The dollar index, which tracks the US currency against a basket of six major currencies, was at 100.9 during early trading.

The index remained under pressure after posting its biggest weekly decline since April.

The weaker dollar followed last week’s US payrolls report.

The data showed that job growth slowed sharply in June.

The report led investors to reduce expectations that the Federal Reserve would raise interest rates again this year.

The change in market expectations weighed on the US currency.

Investors interpreted the slower pace of job creation as a sign that the labour market may be cooling.

OCBC strategists see the labour market remaining tight

Despite the weaker payrolls report, OCBC strategists said the decline in the US unemployment rate continued to point towards a tight labour market.

According to the strategists, the lower unemployment rate should help keep expectations for further Federal Reserve tightening intact.

Their assessment suggested that markets may still have to consider the possibility of additional policy action from the US central bank despite softer employment growth.

The differing interpretations of the latest labour market data highlighted the uncertainty surrounding the Federal Reserve’s next policy move.

Yen stays in focus as intervention concerns persist

The Japanese yen remained one of the most closely watched currencies in the market.

It traded at 161.57 per US dollar.

That was not far from the 1986 low of 162.84 reached last week.
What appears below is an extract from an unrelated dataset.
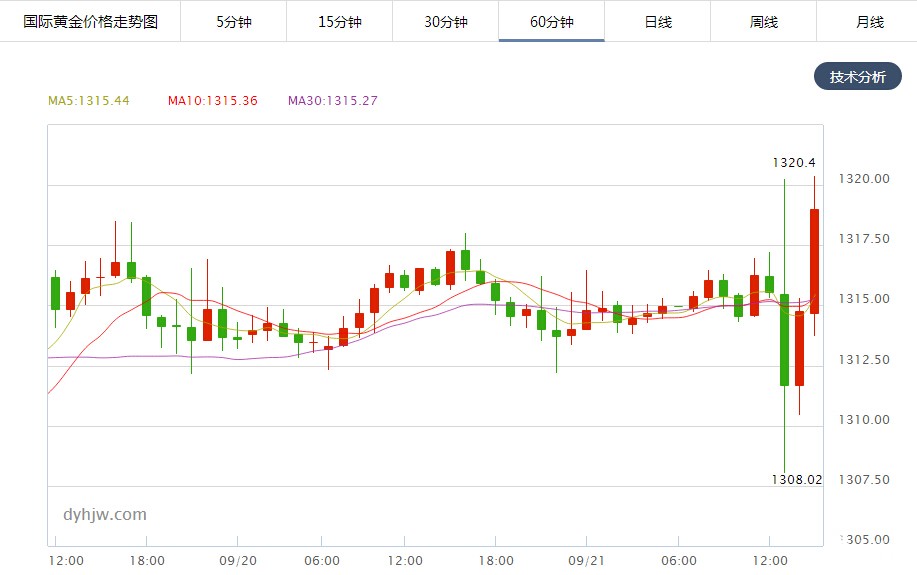Select the 30分钟 timeframe tab
This screenshot has height=575, width=917.
tap(445, 22)
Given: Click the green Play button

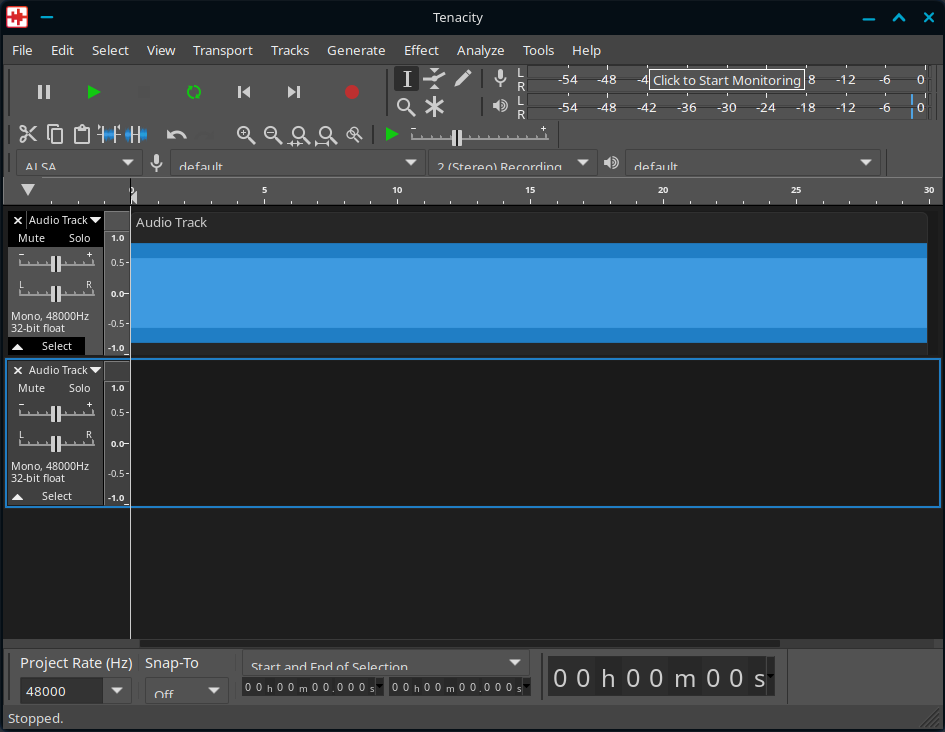Looking at the screenshot, I should click(x=93, y=92).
Traders continued to monitor the possibility of intervention by Japanese authorities. Concerns intensified after a sudden surge in buying briefly lifted the yen on Thursday.

Despite the market’s focus on possible official action, analysts questioned whether any intervention by Tokyo would provide lasting support to the Japanese currency.

The continued weakness of the yen kept investors cautious as they assessed the likelihood of further volatility in the foreign exchange market.

South Korean won begins historic trading phase

South Korean won strengthened slightly on the first day of its historic 24-hour onshore spot dollar-won trading.

The currency was trading at 1,534 per US dollar.

The development marked the beginning of round-the-clock onshore spot trading for the dollar-won market.

At the same time, broader currency movements continued to be driven by expectations surrounding US monetary policy and developments in Japan.

Overall, currency markets remained focused on central bank expectations and official policy actions.

The US dollar stayed under pressure following weaker employment data, while the Japanese yen continued to trade near multi-decade lows as investors closely watched for any signs of intervention from Tokyo.